If the seller can fulfill the request as instructed by the buyer, it'll approve the purchase order making it legally binding for both parties.

Since the box company is able to fulfill your request, it sent an approved copy of the purchase order back to you to confirm.

5. Product or service fulfillment.

After the purchase order has been approved, the seller is responsible for providing the product or service as agreed upon. During this stage, it can also generate and send an invoice to the buyer for the amount indicated on the purchase order. The invoice should recap what goods were provided, relevant quantity, and amount owed.

For example, after approving the shipment of boxes, you should receive the fulfilled order and an invoice for the amount owed. This vendor has net 30 payment terms, and will be expecting payment within 30 days of issuing the invoice.

6. The invoice is paid.

During this final stage, the buyer is responsible for paying the invoice per the payment terms indicated by the seller. It's now up to you, the buyer, to submit payment for the invoice according to agreed-upon payment terms.

Now for a quick clarification, purchase orders and invoices aren’t synonymous.

Do this
Rewrite the part of the purchase order passage that opens with "After the purchase" and closes with "invoices aren’t synonymous.", changing every "seller" to "supplier".

Entries provided
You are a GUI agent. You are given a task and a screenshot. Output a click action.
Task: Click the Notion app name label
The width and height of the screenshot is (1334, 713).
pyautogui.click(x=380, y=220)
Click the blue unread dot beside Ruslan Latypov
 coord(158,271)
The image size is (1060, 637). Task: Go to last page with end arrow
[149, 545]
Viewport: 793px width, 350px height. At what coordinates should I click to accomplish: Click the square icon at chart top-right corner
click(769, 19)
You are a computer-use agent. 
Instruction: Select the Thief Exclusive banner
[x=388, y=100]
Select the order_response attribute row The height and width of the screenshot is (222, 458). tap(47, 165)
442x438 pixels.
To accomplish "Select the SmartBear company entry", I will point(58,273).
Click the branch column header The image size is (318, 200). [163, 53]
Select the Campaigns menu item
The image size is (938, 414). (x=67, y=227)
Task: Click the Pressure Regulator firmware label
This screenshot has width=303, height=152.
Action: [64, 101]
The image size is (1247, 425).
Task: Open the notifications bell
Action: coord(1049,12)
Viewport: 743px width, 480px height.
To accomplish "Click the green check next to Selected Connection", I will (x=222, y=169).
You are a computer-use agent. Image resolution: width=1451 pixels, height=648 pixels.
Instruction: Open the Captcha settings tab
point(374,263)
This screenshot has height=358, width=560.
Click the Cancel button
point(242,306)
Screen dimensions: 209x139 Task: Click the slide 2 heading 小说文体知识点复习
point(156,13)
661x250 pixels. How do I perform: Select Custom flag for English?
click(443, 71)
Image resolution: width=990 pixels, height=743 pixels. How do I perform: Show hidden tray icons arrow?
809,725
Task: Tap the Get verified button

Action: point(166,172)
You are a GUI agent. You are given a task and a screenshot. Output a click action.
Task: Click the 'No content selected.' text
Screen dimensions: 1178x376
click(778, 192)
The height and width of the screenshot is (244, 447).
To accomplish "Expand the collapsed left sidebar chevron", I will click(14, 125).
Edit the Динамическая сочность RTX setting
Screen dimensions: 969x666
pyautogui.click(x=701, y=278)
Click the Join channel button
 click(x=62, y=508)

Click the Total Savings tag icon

Final result
After the purchase order has been approved, the supplier is responsible for providing the product or service as agreed upon. During this stage, it can also generate and send an invoice to the buyer for the amount indicated on the purchase order. The invoice should recap what goods were provided, relevant quantity, and amount owed.

For example, after approving the shipment of boxes, you should receive the fulfilled order and an invoice for the amount owed. This vendor has net 30 payment terms, and will be expecting payment within 30 days of issuing the invoice.

6. The invoice is paid.

During this final stage, the buyer is responsible for paying the invoice per the payment terms indicated by the supplier. It's now up to you, the buyer, to submit payment for the invoice according to agreed-upon payment terms.

Now for a quick clarification, purchase orders and invoices aren’t synonymous.